Research Bits: December 11

Diamond devices: High voltage, low leakage SBD; stretching qubits; optical data storage.


Diamond device with high breakdown voltage

Researchers from the University of Illinois at Urbana-Champaign developed diamond p-type lateral Schottky barrier diodes they say have the highest breakdown voltage and lowest leakage current compared to previous diamond devices. The diamond device can sustain high voltage, approximately 5 kV, although the voltage was limited by setup of measurement and not from the device itself. In theory, the device can sustain up to 9 kV.
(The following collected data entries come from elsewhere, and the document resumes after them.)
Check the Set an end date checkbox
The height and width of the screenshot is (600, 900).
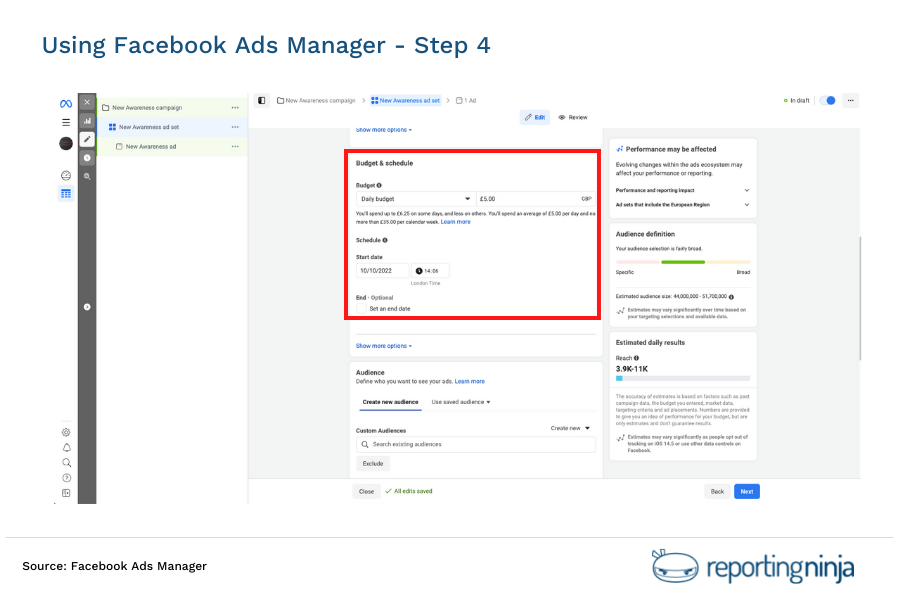[x=362, y=308]
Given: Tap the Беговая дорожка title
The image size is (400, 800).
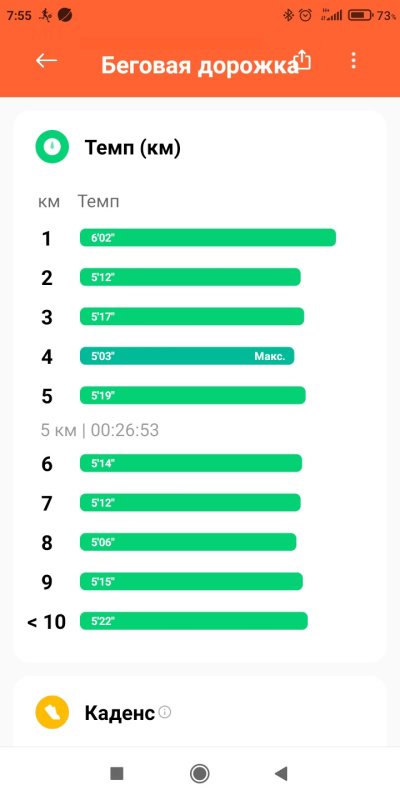Looking at the screenshot, I should click(x=199, y=66).
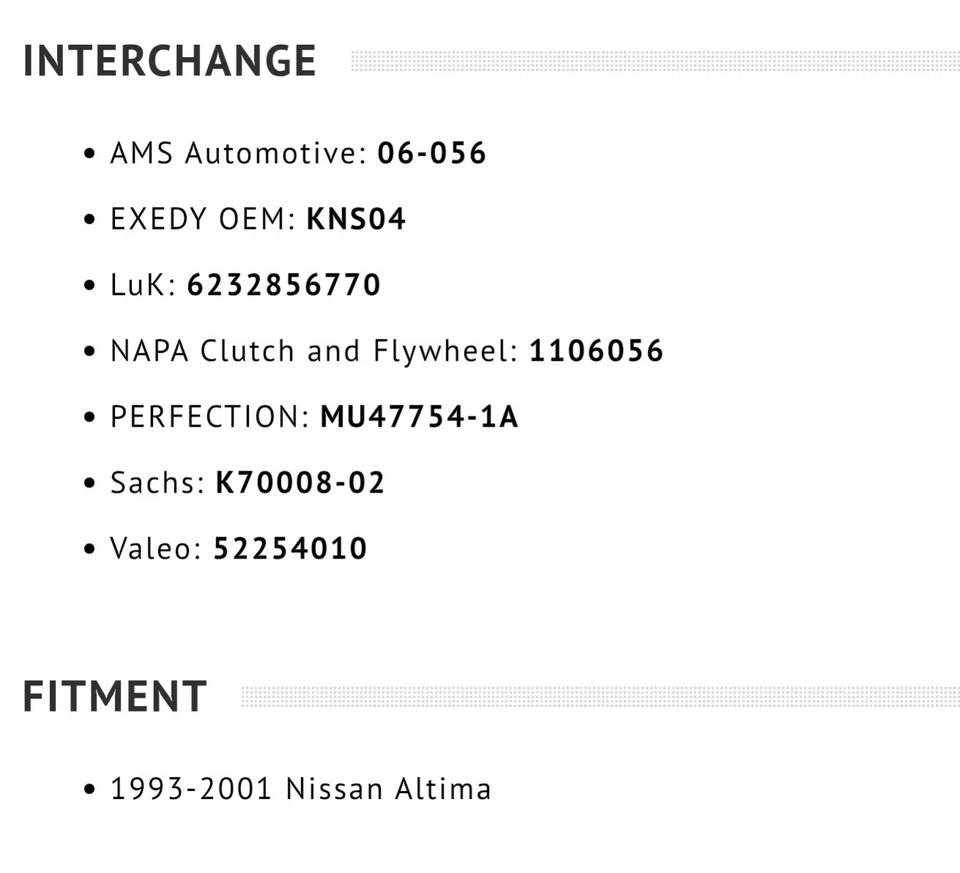Click Valeo part number 52254010
Screen dimensions: 960x873
(290, 549)
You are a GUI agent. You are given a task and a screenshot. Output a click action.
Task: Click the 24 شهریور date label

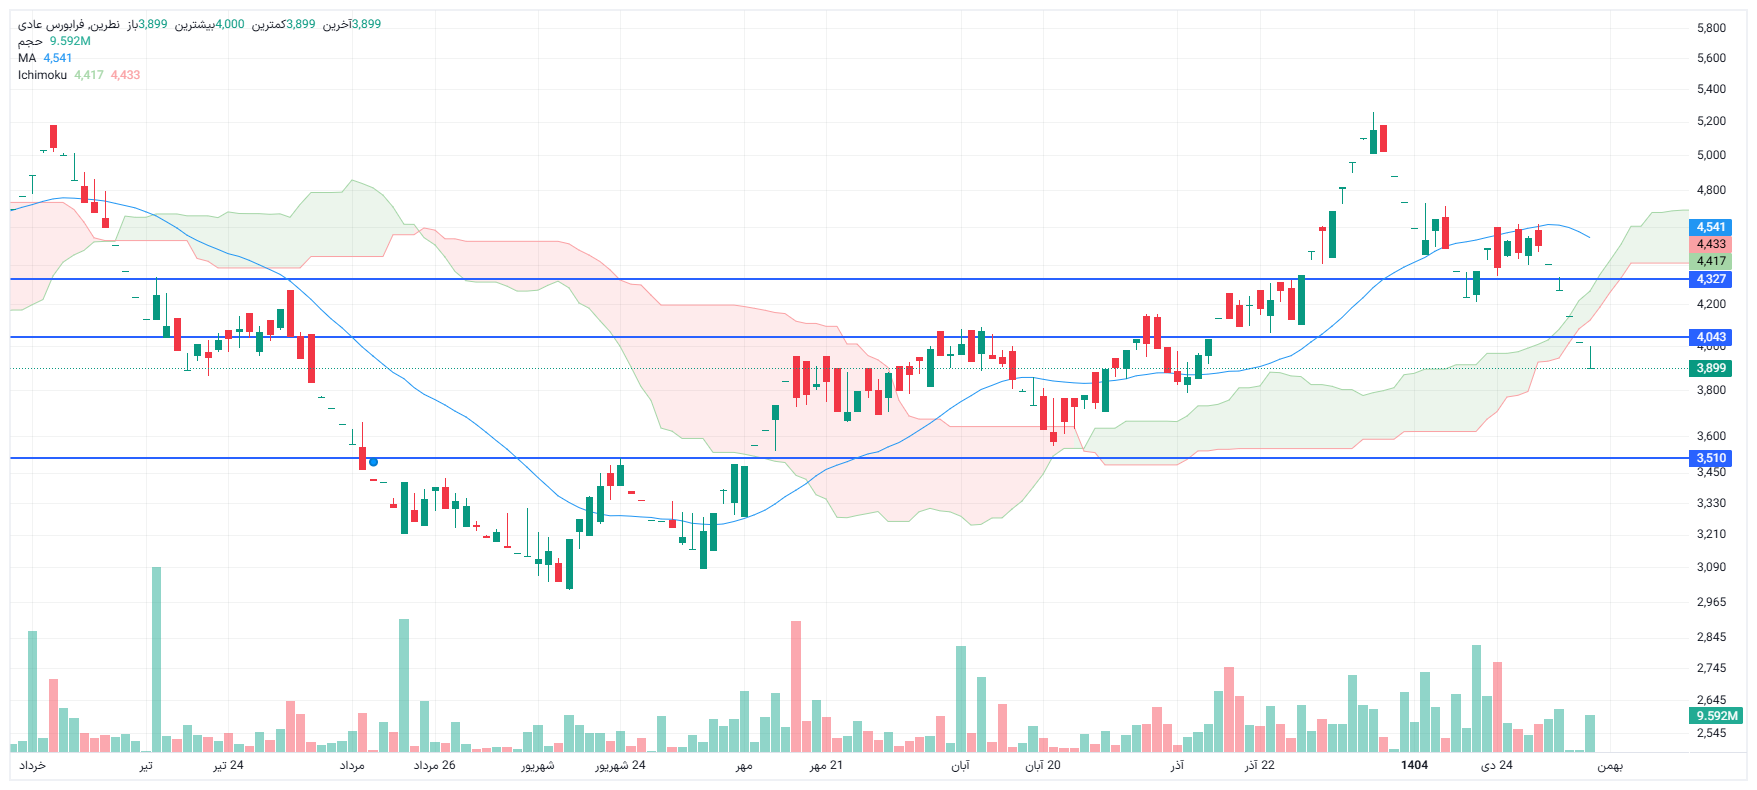[620, 765]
“We built an electronic device better suited for high power, high voltage applications for the future electric grid and other power applications,” said Zhuoran Han, a graduate student at UIUC. “And we built this device on an ultra-wide bandgap material, synthetic diamond, which promises better efficiency and better performance than current generation devices. Hopefully, we will continue optimizing this device and other configurations so that we can approach the performance limits of diamond’s material potential.” [1]

Stretchy diamond qubits for quantum networks

Researchers from University of Chicago, Argonne National Laboratory, and Cambridge University stretched thin films of diamond to create quantum bits that can operate as part of a quantum network with significantly reduced equipment and expense. The change also makes the qubits easier to control.
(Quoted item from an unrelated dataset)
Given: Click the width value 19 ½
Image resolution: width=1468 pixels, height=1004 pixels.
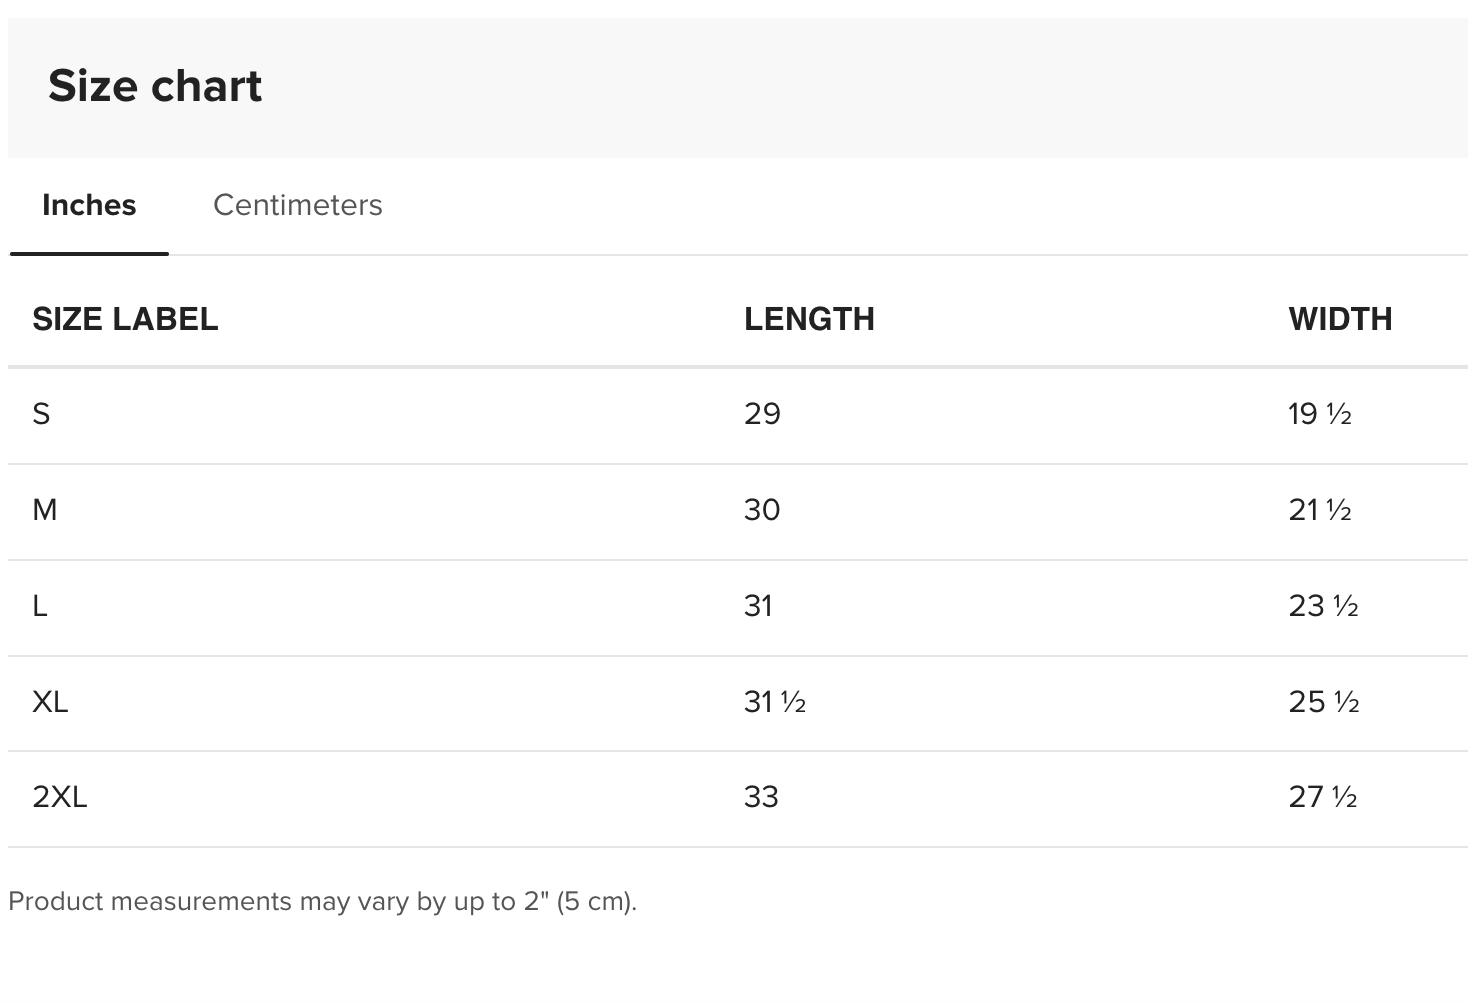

To stretch diamond out at a molecular level, they laid a thin film of diamond over hot glass. As the glass cools, it shrinks at a slower rate than the diamond, slightly stretching the diamond’s atomic structure. While the process only moves the atoms apart a tiny amount, it enables them to hold their coherence at temperatures up to 4 Kelvin (or -452°F) — a temperature that, while still very cold, can be achieved with less specialized equipment.
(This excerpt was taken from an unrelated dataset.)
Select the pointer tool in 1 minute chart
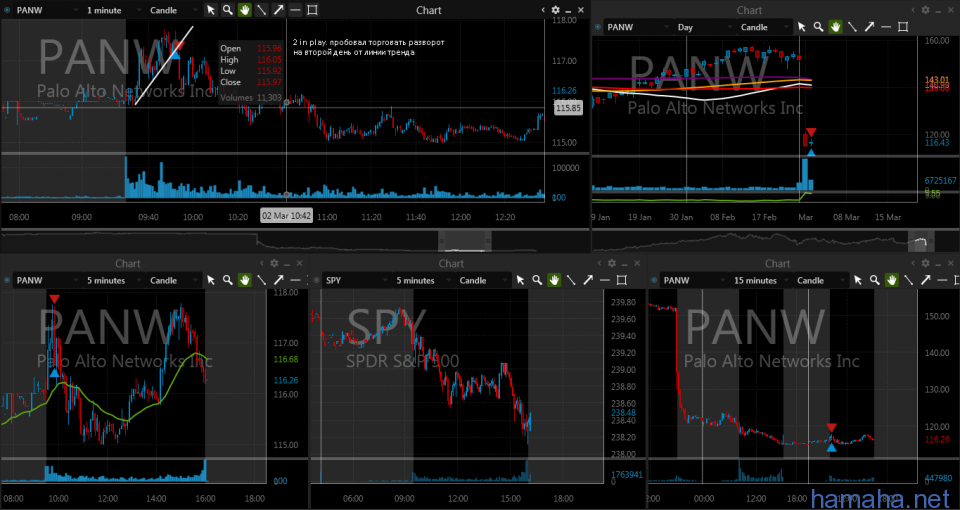 point(211,10)
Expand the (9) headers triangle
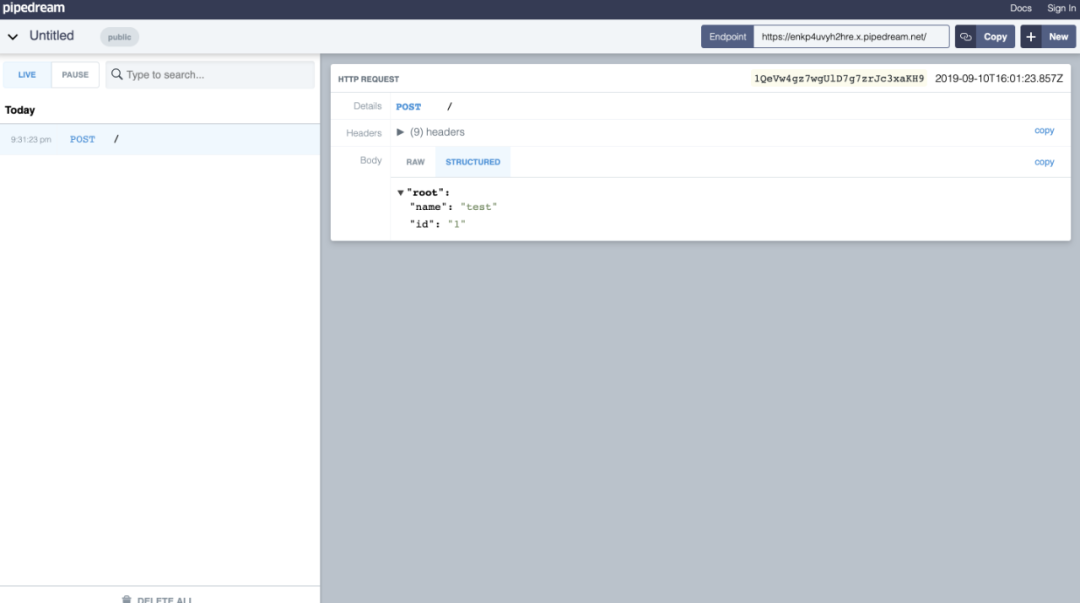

“Most qubits today require a special fridge the size of a room and a team of highly trained people to run it, so if you’re picturing an industrial quantum network where you’d have to build one every five or 10 kilometers, now you’re talking about quite a bit of infrastructure and labor,” said Alex High, assistant professor with the Pritzker School of Molecular Engineering at the University of Chicago. The higher temperature means “an order of magnitude difference in infrastructure and operating cost.”

Additionally, the change also makes it possible to control the qubits with microwaves. Previous versions had to use light in the optical wavelength to enter information and manipulate the system, which introduced noise and meant the reliability wasn’t perfect. By using the new system and the microwaves, however, the fidelity went up to 99%. [2]

Optical data storage in diamonds

Physicists at The City College of New York found that by multiplexing the storage in the spectral domain, the optical data storage capacity in diamonds can be improved. “It means that we can store many different images at the same place in the diamond by using a laser of a slightly different color to store different information into different atoms in the same microscopic spots,” said Tom Delord, postdoctoral research associate at CCNY. “If this method can be applied to other materials or at room temperature, it could find its way to computing applications requiring high-capacity storage.”

The team focused on diamond ‘color centers,’ atomic defects that can absorb light and serve as a platform for quantum technologies. “What we did was control the electrical charge of these color centers very precisely using a narrow-band laser and cryogenic conditions,” explained Delord. “This new approach allowed us to essentially write and read tiny bits of data at a much finer level than previously possible, down to a single atom.”

The approach is also reversible. “One can write, erase, and rewrite an infinite number of times,” said Richard G. Monge, a postdoctoral fellow at CCNY. [3]


[1] Z. Han and C. Bayram, “Diamond p-Type Lateral Schottky Barrier Diodes With High Breakdown Voltage (4612 V at 0.01 mA/Mm),” in IEEE Electron Device Letters, vol. 44, no. 10, pp. 1692-1695, Oct. 2023,

[2] Xinghan Guo et al, “Microwave-based quantum control and coherence protection of tin-vacancy spin qubits in a strain-tuned diamond membrane heterostructure.” Physical Review X, Nov. 29, 2023.

[3] Monge, R., Delord, T. & Meriles, C.A. Reversible optical data storage below the diffraction limit. Nat. Nanotechnol. (2023).